Arrange the lines of the items below as a JSON list of strings, one string per line, from the first line of the items through the line containing "The height and width of the screenshot is (179, 141).", both included. Leave out blank lines.

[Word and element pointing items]
--

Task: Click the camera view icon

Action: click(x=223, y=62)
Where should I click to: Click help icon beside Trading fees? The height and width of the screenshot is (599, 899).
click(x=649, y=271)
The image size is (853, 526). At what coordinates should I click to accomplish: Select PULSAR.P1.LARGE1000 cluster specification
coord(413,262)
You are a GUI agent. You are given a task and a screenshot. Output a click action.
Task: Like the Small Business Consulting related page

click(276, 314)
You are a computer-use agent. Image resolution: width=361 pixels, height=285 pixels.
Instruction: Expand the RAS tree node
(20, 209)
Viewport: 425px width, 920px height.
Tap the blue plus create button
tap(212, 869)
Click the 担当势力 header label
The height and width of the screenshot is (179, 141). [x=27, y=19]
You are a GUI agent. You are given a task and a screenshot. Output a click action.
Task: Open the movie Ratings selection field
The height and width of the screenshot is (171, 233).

--

§ Complete answer
[
  "Task: Click the camera view icon",
  "Action: click(x=223, y=62)",
  "Where should I click to: Click help icon beside Trading fees? The height and width of the screenshot is (599, 899).",
  "click(x=649, y=271)",
  "The image size is (853, 526). At what coordinates should I click to accomplish: Select PULSAR.P1.LARGE1000 cluster specification",
  "coord(413,262)",
  "You are a GUI agent. You are given a task and a screenshot. Output a click action.",
  "Task: Like the Small Business Consulting related page",
  "click(276, 314)",
  "You are a computer-use agent. Image resolution: width=361 pixels, height=285 pixels.",
  "Instruction: Expand the RAS tree node",
  "(20, 209)",
  "Viewport: 425px width, 920px height.",
  "Tap the blue plus create button",
  "tap(212, 869)",
  "Click the 担当势力 header label",
  "The height and width of the screenshot is (179, 141). [x=27, y=19]"
]